Rockslides will be more common in the next couple of months.

A rock slide just east of Grand Junction shut down a stretch of I-70 Sunday. About 11:45 AM several boulders came down at the 57-mile marker in DeBeque Canyon forcing the closure of the interstate in both directions. The rocks struck a car traveling through the canyon injuring two women. I-70 has since reopened.

The Colorado Department of Transportation will be on the site today doing mitigation work cleaning up after the slide that still has the eastbound lane of I-70 closed. I was driving back through Sunday evening and traffic on the eastbound side was backed up for several miles. Traffic is being detoured onto highway 65 and then onto 45 1/2 road before rentering onto I-70 in DeBeque.

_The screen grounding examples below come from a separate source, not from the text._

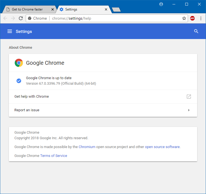Open Terms of Service link
The width and height of the screenshot is (206, 194).
click(x=53, y=156)
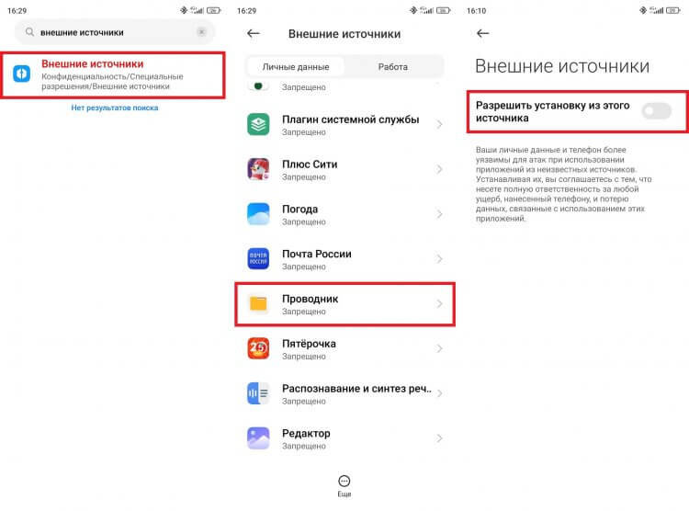689x511 pixels.
Task: Tap the Плюс Сити app icon
Action: pos(258,169)

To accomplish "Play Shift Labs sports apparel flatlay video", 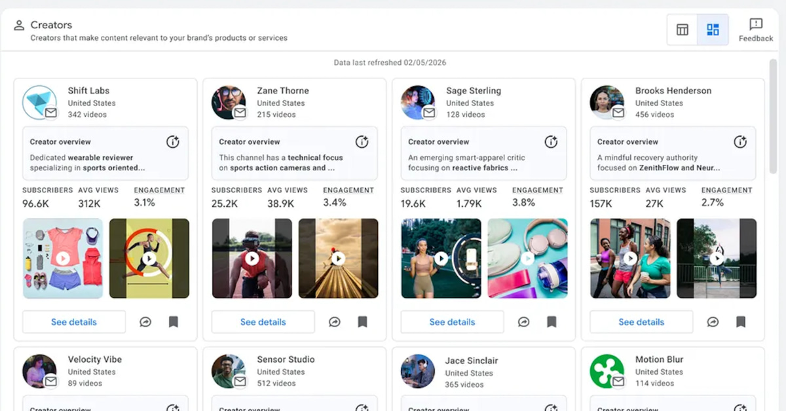I will pos(63,259).
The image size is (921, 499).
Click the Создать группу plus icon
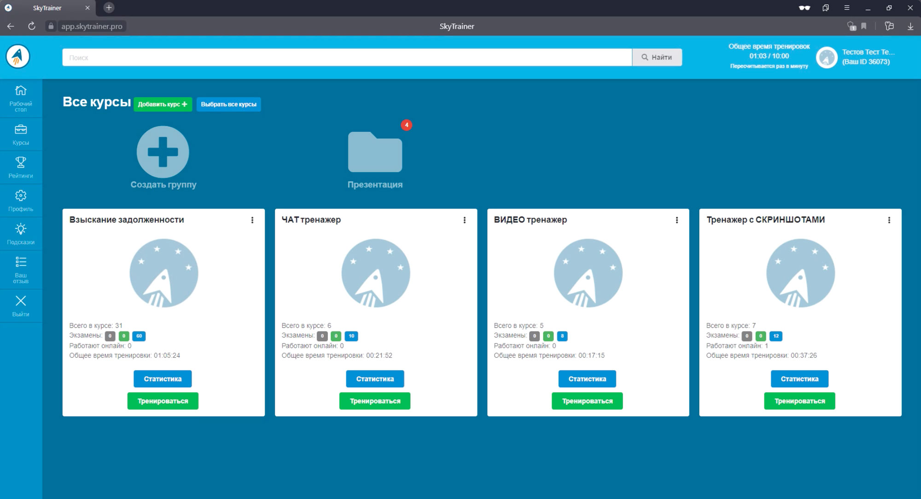click(163, 152)
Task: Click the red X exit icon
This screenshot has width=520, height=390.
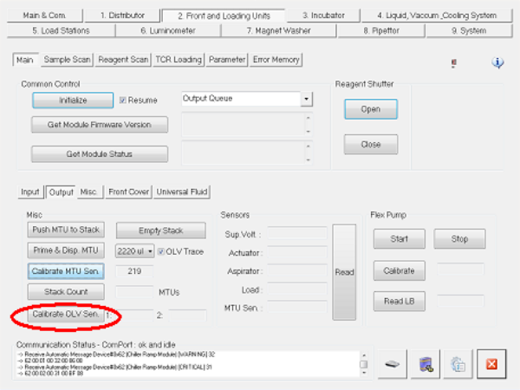Action: click(490, 365)
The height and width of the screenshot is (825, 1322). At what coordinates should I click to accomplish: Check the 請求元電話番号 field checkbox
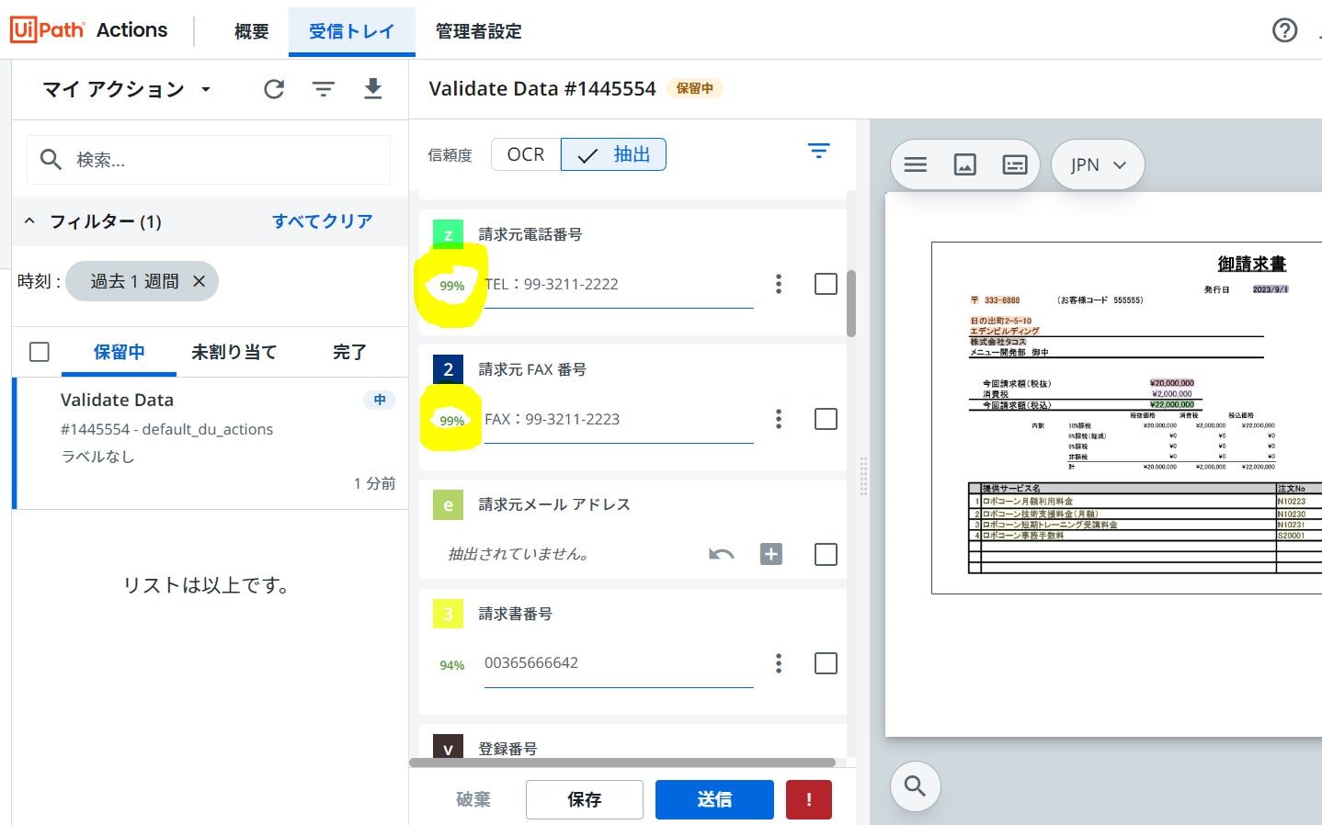(x=825, y=284)
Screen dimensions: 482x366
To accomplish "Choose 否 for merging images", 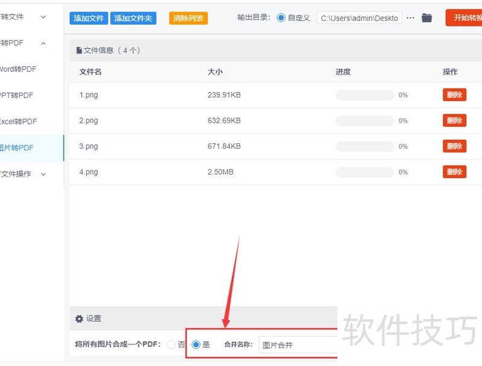I will pos(172,345).
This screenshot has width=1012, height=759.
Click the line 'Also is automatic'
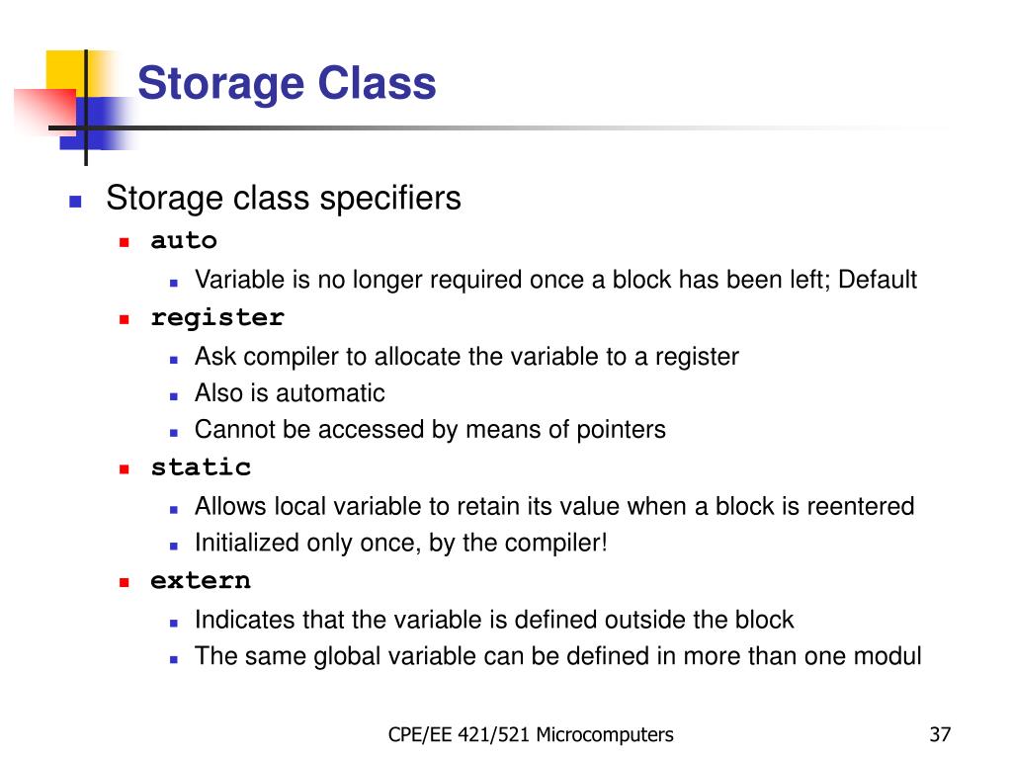pos(290,393)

It's the same thing every spring in Colorado. Along with warmer weather comes increased risks of rockslides. This year is predicted to be worse than most with all the rain and snow from this year's extra-wet winter. The water runoff loosens the rock and all it takes is one loose boulder rolling down to trigger an all-out slide.

CDOT is back at work on a rockslide mitigation project in Glenwood Canyon. That work will include cleaning out rocks along catch fences and patching spots in older parts of the fences. If you're heading to Denver, expect delays along I-70 for the next several weeks. Glenwood Canyon is just one spot in Colorado where the risk of a rockslide is high. There are dangerous slide zones all across the Rocky Mountains along the roads that cut through them.

Keep out a watchful eye while traveling along these high-risk zones. If your car is struck, call 911 and stay in your car. It's safer in your car than standing outside. More rocks could be on their way down.